The Group has a share option scheme for employees. Each option gives the right to acquire one share in BerGenBio on exercise.
The Group has a share option program to ensure focus and align the Group's long term performance with shareholder values and interest. Most of the employees in the Group take part in the option program. The program also serves to retain and attract senior management.
The exercise price for options granted is set at the market price of the shares at the time of grant of the options. In general, for options granted after 2012 the options expire eight years after the date of grant.
Primarlily the options vest at the earlier of an IPO or annually in equal tranches over a three-year period following the date of grant.

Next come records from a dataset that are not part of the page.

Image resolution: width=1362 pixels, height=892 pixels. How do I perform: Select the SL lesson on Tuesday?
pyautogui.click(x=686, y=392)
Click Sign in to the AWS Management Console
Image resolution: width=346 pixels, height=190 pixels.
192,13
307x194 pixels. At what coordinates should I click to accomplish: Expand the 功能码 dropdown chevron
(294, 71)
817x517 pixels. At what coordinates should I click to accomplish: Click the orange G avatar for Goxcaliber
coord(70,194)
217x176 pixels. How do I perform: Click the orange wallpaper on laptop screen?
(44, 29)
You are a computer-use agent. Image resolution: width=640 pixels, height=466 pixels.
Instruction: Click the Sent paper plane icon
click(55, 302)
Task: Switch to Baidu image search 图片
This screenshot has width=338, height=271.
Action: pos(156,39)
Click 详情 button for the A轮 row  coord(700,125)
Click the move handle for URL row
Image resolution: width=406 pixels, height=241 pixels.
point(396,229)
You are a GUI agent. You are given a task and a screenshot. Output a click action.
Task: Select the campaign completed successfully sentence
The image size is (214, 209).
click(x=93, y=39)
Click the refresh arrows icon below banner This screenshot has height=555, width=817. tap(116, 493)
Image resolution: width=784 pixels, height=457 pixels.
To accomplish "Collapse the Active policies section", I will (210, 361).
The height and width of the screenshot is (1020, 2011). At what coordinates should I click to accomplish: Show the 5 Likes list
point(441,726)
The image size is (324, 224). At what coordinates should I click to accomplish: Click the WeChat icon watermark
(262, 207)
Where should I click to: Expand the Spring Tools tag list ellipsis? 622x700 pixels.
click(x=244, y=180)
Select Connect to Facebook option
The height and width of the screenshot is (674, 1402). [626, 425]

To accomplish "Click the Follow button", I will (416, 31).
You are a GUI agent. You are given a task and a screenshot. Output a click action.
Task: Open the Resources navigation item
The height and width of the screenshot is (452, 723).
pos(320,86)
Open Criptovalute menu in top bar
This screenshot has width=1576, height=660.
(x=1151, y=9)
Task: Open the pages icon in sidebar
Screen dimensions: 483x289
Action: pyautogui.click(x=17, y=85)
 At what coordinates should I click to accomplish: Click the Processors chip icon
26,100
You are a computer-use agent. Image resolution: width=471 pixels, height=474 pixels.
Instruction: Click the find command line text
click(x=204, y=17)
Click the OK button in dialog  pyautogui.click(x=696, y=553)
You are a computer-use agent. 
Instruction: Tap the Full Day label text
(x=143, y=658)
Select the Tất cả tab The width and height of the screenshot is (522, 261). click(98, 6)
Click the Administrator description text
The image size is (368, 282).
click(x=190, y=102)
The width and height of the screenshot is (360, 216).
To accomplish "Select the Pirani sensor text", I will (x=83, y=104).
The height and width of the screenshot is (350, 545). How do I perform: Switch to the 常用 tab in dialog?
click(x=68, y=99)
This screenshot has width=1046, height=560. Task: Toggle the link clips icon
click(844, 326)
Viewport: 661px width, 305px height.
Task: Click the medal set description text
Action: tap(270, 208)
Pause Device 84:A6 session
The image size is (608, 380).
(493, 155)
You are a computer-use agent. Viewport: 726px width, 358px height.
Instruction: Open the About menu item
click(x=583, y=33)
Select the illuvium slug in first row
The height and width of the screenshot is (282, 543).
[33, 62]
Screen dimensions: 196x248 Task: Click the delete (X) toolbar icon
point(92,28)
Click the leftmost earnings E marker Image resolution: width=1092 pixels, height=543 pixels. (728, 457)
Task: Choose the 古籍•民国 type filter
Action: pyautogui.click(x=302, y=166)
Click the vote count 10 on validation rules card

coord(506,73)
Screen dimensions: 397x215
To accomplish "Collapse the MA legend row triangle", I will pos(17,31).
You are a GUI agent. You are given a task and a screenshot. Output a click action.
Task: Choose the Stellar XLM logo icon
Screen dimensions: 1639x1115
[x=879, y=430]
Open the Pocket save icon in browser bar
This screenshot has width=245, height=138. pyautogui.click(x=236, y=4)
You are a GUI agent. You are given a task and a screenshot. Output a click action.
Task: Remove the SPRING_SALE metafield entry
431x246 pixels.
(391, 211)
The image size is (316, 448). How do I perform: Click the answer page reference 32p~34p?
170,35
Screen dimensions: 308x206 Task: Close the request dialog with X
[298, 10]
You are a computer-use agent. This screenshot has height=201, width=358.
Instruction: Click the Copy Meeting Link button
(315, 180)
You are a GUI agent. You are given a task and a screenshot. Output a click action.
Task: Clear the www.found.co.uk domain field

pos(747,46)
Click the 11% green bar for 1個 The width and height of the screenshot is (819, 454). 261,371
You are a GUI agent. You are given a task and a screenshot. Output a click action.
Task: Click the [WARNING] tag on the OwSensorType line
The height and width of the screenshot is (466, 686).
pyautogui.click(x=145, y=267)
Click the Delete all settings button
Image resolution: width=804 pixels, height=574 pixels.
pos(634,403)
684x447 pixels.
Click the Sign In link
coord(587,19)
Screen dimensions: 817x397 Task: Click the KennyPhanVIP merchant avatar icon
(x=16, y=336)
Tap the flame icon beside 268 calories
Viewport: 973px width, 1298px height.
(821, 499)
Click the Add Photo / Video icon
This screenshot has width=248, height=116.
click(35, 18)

The following equity incentive schemes were in place in the current period:
| Number of options |
Grant date |
Expiry date | Exercise price |
|
|---|---|---|---|---|
| Granted in September 2010 | 225 000 | Sep 2010 | Dec 2017/2019 | 5,65 |
| Granted in May 2011 | 175 000 | May 2011 | Dec 2017/2019 | 7,56 |
| Granted in June 2012 | 285 000 | Jun 2012 | Dec 2017/2019 | 10,62 |
| Granted in June 2012 | 225 000 | Jun 2012 | Jun 2020 | 10,62 |
| Granted in June 2013 | 360 000 | Jun 2013 | Jun 2021 | 10,62 |
| Granted in September 2013 | 400 000 | Sep 2013 | Sep 2021 | 10,62 |
| Granted in June 2014 | 280 000 | Jun 2014 | Jun 2022 | 11,15 |
| Granted in May 2015 | 650 000 | May 2015 | May 2023 | 16,01 |
| Granted in September 2015 | 260 000 | Sep 2015 | Sep 2023 | 16,01 |
| Granted in January 2016 | 400 000 | Jan 2016 | Jan 2024 | 24,00 |
| Granted in February 2016 | 122 500 | Feb 2016 | Feb 2024 | 24,00 |
| Forfeited in 2015 | -7 500 | 10,62 | ||
| Forfeited in 2016 | -50 000 | 16,01 | ||
| Exercised in 2017 | -50 000 | 10,62 | ||
| Forfeited and cancelled in 2017 * | -170 000 | 14,29 | ||
| Total | 3 105 000 |
In the annual general meeting on the 22nd of March 2017 it was resolved a split of the shares so that 1 share with a nominal value of NOK 10 was split into 100 shares with a nominal value of NOK 0.10. The overview above takes into account the share split.
* The exercise price is calculated as the weighted average exercise price of the forfeited and cancelled options.
| For the three months ended 31 March | ||||
|---|---|---|---|---|
| 2017 | 2016 | |||
| Number of options |
Weighted average exercise price |
Number of options |
Weighted average exercise price |
|
| Balance at 1 January | 3 325 000 | 13,66 | 28 525 | 1 181,05 |
| Granted during the period | - | - | 1 225 | 2 400 |
| Exercised during the period | -50 000 | 10,62 | - | - |
| Forfeited and cancelled | -170 000 | 14,29 | - | - |
| Balance at 31 March | 3 105 000 | 13,68 | 29 750 | 1 231,25 |
There were no options granted in the periiod in 2017. The weighted average fair value of the options granted in the period in 2016 was NOK 1,012, totalling to NOK 1.2 million.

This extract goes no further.